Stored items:
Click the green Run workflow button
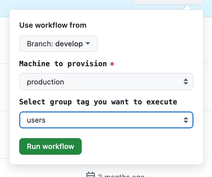212x177 pixels. [x=50, y=146]
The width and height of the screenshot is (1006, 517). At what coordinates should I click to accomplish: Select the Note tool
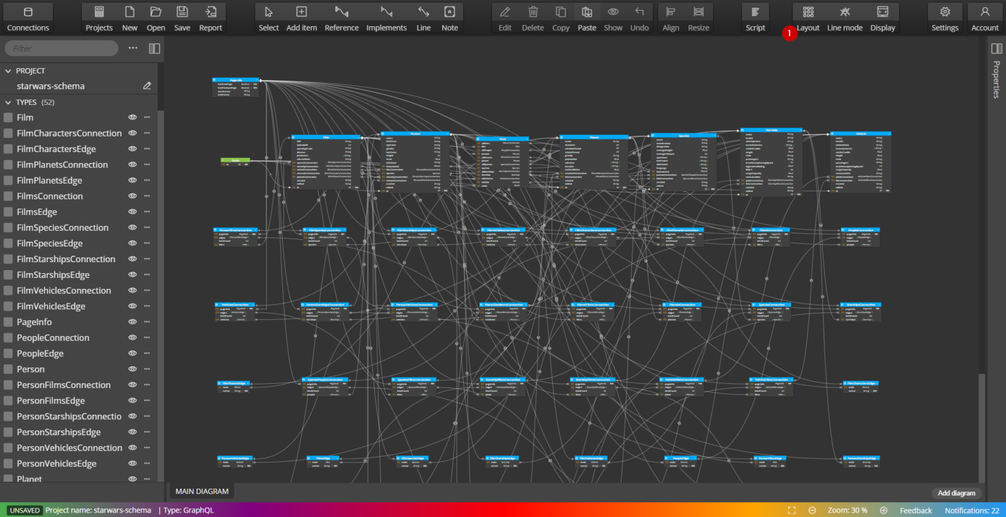449,18
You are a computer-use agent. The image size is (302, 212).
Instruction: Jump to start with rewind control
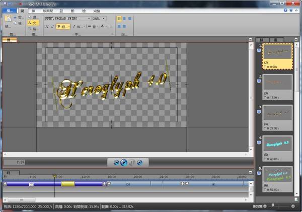click(x=116, y=162)
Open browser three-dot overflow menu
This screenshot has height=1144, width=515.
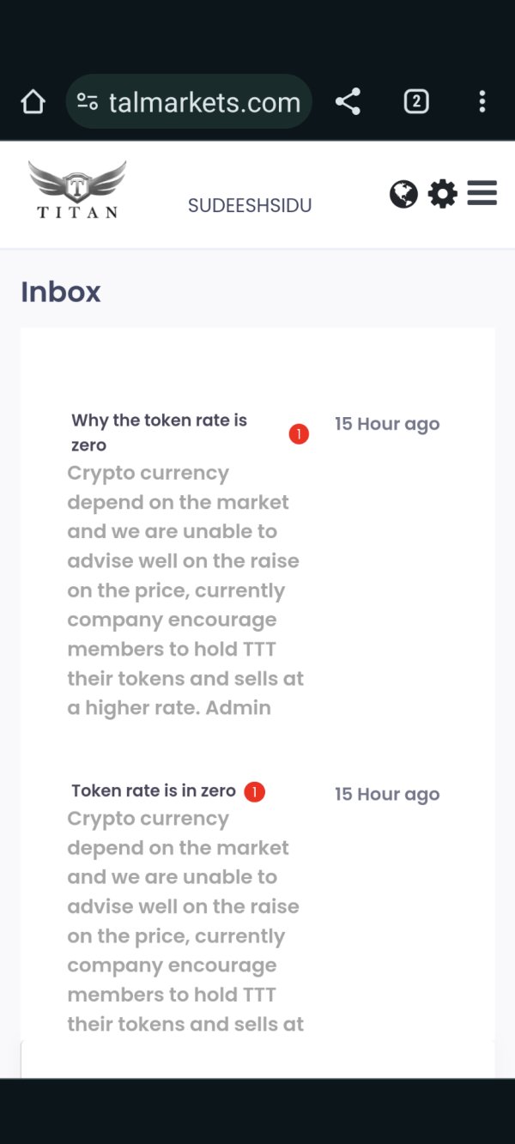point(482,101)
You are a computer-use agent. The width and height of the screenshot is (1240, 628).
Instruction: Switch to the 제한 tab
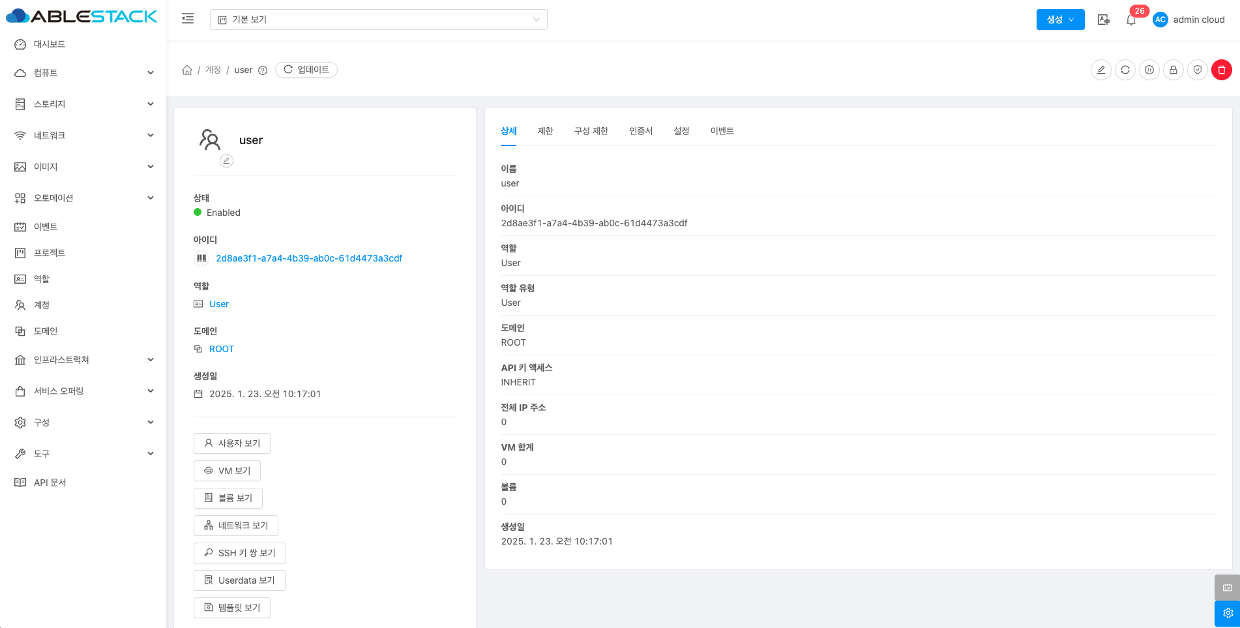[545, 131]
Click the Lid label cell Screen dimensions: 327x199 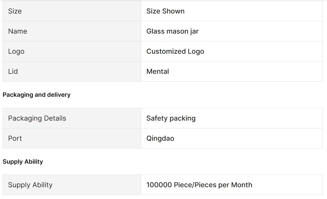72,71

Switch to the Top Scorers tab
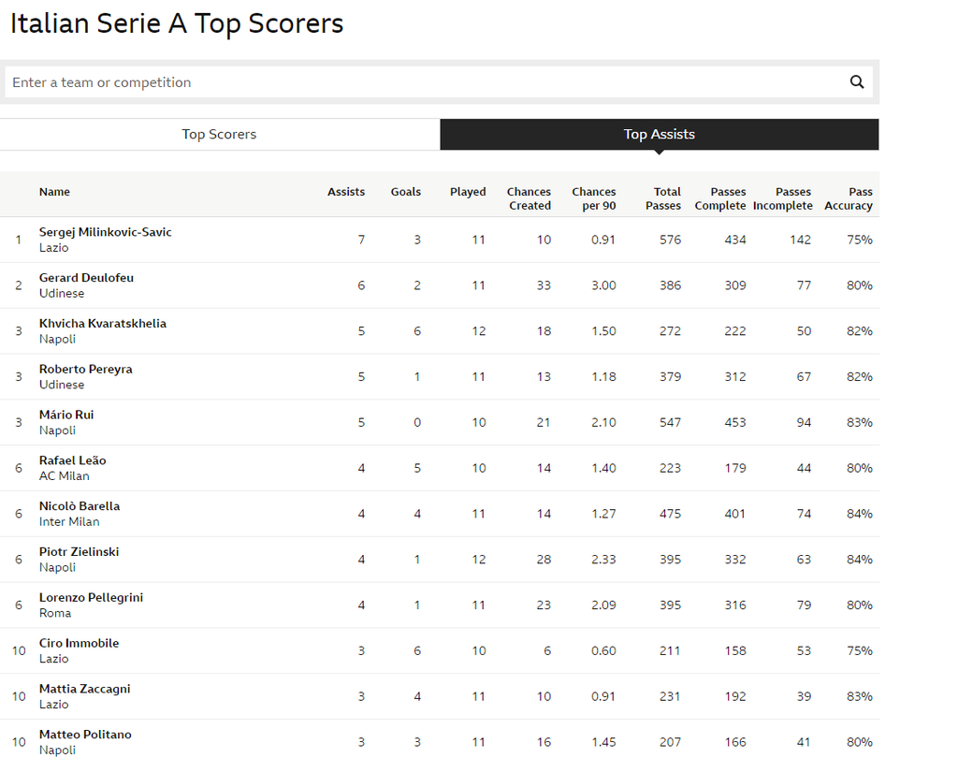[219, 135]
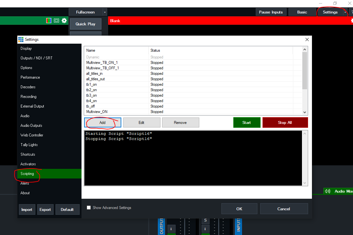The image size is (353, 235).
Task: Click the vMix logo icon in the Settings title bar
Action: [x=21, y=39]
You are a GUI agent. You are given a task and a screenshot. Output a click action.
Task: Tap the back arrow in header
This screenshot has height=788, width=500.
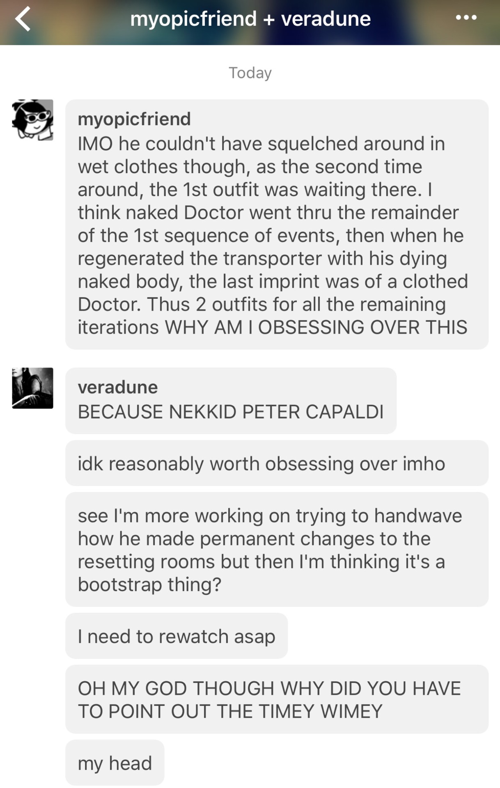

PROBLEM:
Lines in the records that hold the word "computer" are to be counted; give only the total.

WRITTEN SOLUTION:
2